The according drivers are loaded if I read my lsmod correctly. I see iwlwifi iwlmvm,cfg80211,mac80211 loaded.

I double checked with the wiki page about my laptop model (Lenovo T440s) and everything in make menuconfig is the way it should be,

except for the webcam and microphone support as I have them disabled in the bios anyways.

I am severly out of ideas about where the error might be, apart from it sitting infront of the laptop of course   :Wink: 

Maybe one of you understands more of what wpa_supplicant gives me as output and has an idea where the problem might be located at.

My connection is fine in windows so its unlikely that it is hardware related in my opinion.

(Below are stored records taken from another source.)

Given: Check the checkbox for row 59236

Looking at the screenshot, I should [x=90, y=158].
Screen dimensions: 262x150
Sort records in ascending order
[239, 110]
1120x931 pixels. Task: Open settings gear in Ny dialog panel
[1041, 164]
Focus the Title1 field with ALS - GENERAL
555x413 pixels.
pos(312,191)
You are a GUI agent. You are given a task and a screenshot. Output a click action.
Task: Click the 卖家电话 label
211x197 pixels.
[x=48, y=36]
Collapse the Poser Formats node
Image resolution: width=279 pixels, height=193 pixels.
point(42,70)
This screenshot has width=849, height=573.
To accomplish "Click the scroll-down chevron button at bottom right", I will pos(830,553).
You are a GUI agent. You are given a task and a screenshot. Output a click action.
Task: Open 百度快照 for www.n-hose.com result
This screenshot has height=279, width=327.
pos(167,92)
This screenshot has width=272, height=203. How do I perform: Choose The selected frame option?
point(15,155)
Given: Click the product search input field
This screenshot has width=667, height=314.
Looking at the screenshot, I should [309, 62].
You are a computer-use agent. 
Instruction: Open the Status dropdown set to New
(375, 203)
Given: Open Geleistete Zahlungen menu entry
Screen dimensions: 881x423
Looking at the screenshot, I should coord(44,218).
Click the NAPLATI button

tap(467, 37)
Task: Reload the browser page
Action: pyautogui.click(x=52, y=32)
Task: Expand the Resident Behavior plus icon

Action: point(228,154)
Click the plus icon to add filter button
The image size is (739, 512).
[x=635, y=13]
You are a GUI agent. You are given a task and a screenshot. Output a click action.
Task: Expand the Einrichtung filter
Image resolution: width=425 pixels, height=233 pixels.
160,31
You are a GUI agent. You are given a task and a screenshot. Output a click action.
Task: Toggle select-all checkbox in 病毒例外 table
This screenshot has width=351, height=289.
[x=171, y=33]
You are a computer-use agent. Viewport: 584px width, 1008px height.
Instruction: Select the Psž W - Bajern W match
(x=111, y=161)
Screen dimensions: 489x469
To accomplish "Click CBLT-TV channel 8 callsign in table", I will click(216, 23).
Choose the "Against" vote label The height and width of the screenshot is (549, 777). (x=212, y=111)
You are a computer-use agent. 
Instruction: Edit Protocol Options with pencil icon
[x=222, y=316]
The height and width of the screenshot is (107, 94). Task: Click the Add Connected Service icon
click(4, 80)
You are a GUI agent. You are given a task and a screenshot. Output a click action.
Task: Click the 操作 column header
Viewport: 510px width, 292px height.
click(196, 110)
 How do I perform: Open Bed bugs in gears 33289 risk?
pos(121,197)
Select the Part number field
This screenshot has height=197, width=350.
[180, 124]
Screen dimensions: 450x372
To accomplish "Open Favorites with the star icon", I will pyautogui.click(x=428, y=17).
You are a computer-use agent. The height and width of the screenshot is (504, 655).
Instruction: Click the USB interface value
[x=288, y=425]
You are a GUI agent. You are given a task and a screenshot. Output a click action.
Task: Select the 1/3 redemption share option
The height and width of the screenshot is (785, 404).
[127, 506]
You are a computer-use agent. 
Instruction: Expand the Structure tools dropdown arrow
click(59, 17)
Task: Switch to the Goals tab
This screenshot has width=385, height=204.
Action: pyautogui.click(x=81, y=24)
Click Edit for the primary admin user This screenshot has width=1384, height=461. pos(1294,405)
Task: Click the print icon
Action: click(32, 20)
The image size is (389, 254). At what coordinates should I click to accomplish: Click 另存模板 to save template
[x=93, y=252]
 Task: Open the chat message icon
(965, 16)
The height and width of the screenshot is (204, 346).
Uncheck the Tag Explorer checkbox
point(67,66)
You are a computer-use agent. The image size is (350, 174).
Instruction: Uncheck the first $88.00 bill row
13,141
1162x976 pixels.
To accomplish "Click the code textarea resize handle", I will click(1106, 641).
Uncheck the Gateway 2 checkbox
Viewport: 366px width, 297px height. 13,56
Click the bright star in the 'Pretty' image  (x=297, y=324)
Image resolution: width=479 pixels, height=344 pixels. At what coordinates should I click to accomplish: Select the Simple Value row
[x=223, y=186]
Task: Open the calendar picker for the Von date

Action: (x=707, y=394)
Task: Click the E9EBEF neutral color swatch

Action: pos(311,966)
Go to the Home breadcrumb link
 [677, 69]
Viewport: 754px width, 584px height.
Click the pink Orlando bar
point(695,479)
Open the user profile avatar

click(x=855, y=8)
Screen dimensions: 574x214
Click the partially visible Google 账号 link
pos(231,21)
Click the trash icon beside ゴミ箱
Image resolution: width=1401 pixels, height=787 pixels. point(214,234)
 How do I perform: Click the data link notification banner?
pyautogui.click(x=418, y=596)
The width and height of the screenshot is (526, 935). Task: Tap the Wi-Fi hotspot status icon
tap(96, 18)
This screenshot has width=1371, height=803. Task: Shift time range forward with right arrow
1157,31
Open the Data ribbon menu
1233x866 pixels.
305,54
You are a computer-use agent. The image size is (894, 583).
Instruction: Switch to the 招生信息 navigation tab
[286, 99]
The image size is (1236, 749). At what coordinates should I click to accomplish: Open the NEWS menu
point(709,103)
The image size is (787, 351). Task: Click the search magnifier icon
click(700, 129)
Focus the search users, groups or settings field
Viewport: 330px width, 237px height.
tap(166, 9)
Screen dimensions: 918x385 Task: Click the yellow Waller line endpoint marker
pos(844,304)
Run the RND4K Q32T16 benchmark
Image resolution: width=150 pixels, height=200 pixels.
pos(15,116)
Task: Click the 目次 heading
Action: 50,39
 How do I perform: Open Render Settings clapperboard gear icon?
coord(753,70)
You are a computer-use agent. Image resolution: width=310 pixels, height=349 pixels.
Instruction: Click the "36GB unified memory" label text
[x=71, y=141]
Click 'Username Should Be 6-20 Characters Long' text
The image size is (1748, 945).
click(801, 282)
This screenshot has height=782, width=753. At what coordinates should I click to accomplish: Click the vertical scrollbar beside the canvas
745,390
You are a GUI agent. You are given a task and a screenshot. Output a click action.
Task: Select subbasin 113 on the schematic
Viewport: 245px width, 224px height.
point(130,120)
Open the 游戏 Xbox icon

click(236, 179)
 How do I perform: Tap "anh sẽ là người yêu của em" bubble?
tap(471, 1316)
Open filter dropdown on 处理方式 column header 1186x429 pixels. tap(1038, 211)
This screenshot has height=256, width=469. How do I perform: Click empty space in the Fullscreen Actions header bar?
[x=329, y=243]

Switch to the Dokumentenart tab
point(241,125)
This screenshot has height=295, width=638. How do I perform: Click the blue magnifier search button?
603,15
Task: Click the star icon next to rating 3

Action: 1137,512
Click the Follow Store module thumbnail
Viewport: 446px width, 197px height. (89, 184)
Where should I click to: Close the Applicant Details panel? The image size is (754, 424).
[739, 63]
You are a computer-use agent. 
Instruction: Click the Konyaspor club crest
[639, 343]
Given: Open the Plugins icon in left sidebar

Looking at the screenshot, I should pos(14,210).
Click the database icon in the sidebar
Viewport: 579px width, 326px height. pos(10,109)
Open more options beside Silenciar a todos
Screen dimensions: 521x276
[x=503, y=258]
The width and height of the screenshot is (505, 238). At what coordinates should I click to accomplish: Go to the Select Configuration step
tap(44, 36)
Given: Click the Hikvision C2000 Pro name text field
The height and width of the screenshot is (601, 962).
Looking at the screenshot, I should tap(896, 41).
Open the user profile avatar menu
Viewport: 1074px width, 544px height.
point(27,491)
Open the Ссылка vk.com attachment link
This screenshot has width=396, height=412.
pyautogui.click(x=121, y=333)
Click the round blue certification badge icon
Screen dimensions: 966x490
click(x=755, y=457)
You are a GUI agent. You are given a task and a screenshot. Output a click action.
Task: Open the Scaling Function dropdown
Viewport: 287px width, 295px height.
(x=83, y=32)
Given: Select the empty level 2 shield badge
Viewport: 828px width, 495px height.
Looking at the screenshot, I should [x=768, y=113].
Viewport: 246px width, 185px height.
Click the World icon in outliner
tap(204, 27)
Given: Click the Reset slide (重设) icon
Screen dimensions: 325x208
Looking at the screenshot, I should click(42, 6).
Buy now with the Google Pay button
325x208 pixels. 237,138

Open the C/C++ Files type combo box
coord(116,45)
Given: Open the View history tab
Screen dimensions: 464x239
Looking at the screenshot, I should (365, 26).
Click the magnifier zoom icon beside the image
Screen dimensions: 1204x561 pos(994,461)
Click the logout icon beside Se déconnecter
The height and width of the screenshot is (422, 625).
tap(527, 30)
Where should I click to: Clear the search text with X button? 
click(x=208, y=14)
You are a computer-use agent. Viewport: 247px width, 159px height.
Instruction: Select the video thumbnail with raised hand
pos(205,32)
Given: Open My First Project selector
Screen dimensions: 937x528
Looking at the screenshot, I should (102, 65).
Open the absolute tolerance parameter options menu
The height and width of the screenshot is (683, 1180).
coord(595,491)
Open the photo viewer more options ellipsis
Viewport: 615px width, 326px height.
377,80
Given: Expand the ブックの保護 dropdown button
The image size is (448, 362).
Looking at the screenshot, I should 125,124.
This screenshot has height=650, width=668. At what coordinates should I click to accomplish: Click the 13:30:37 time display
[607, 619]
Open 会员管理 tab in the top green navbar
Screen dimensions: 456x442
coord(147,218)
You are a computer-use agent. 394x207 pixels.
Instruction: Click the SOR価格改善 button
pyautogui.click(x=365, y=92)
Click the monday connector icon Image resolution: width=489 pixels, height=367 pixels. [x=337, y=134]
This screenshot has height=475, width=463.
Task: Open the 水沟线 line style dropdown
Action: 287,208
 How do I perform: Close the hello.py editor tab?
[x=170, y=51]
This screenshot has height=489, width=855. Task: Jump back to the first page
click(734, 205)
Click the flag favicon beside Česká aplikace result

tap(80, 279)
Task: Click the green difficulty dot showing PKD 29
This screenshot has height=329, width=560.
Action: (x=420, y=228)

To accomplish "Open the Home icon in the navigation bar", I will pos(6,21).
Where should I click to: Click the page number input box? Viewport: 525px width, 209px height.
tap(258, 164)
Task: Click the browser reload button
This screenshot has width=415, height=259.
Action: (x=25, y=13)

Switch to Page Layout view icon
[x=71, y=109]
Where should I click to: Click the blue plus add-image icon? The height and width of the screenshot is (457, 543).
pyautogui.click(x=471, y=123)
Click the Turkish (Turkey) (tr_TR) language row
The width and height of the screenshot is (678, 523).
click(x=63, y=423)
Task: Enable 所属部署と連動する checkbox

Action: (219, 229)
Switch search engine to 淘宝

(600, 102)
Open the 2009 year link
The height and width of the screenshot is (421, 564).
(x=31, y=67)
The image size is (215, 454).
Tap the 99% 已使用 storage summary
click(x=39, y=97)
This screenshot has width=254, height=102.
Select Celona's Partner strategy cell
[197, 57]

Thanks in advance for the help.Last edited by TotallyNotTom on Sat Aug 13, 2016 8:50 am; edited 1 time in total

----------

## Ant P.

90% of the time that error just means a password typo.

----------

## TotallyNotTom

Oh I am pretty sure its not a typo, ive tried to connect to various different networks using plain PSKs and hashed ones from wpa_passphrase none worked

And a typo wouldn't just sneak itself into a config that worked before, I think, or hope.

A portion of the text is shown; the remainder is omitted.